Verwaltungsgerichtshof
03.09.2024
Ra 2023/03/0154
Das Oö. JG 1964 dient (auch) der Umsetzung der Bestimmungen über den Artenschutz in der FFH-Richtlinie in Bezug auf jagdbare Tiere (wie das Gamswild; vergleiche Paragraph 3, Absatz eins, in Verbindung mit der Anlage zum Oö. JG 1964) in das oberösterreichische Landesrecht.
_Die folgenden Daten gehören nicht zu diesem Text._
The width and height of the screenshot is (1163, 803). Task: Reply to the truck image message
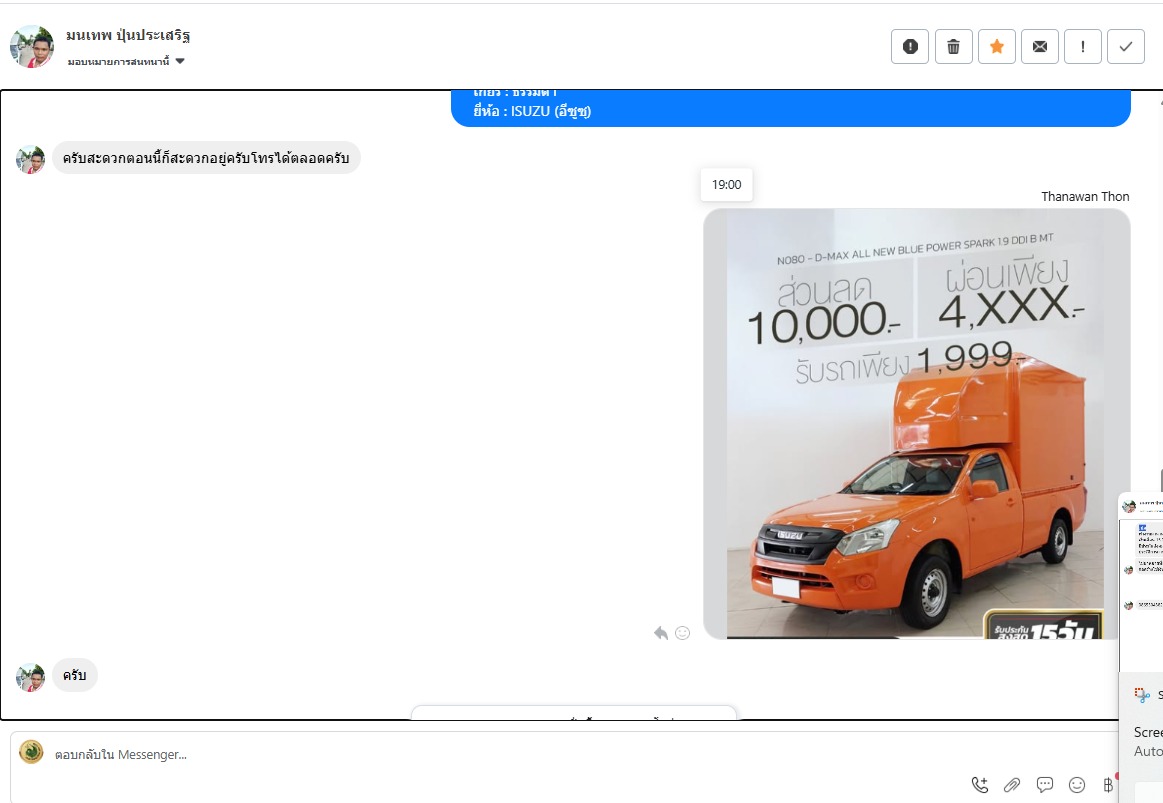pos(660,633)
Das ergibt sich aus der ausdrücklichen Bezugnahme auf diese Richtlinie in den Paragraphen 48 und 49 sowie insbesondere aus Paragraph 91 a, Absatz 3, Oö. JG 1964, wonach Umweltorganisationen das Recht auf Beschwerde gegen bestimmte Bescheide "wegen der Verletzung von Vorschriften dieses Landesgesetzes, soweit sie Bestimmungen ... der FFH-Richtlinie umsetzen", eingeräumt wird vergleiche zur Richtlinienumsetzung auch die Erläuterungen zur Regierungsvorlage zum Landesgesetz Landesgesetzblatt Nr. 24 aus 2004,, Oö. Landtag, Beilage 99 aus 2004,, 26. Gesetzgebungsperiode Umweltorganisationen ist daher ein Beschwerderecht an das VwG zur Geltendmachung einer Verletzung des Oö. JG 1964, soweit es die FFH-Richtlinie umsetzt, bzw. von Verletzung von Bestimmungen der FFH-Richtlinie selbst, soweit sie im Falle einer unzureichenden Umsetzung unmittelbar wirksam sind, einzuräumen.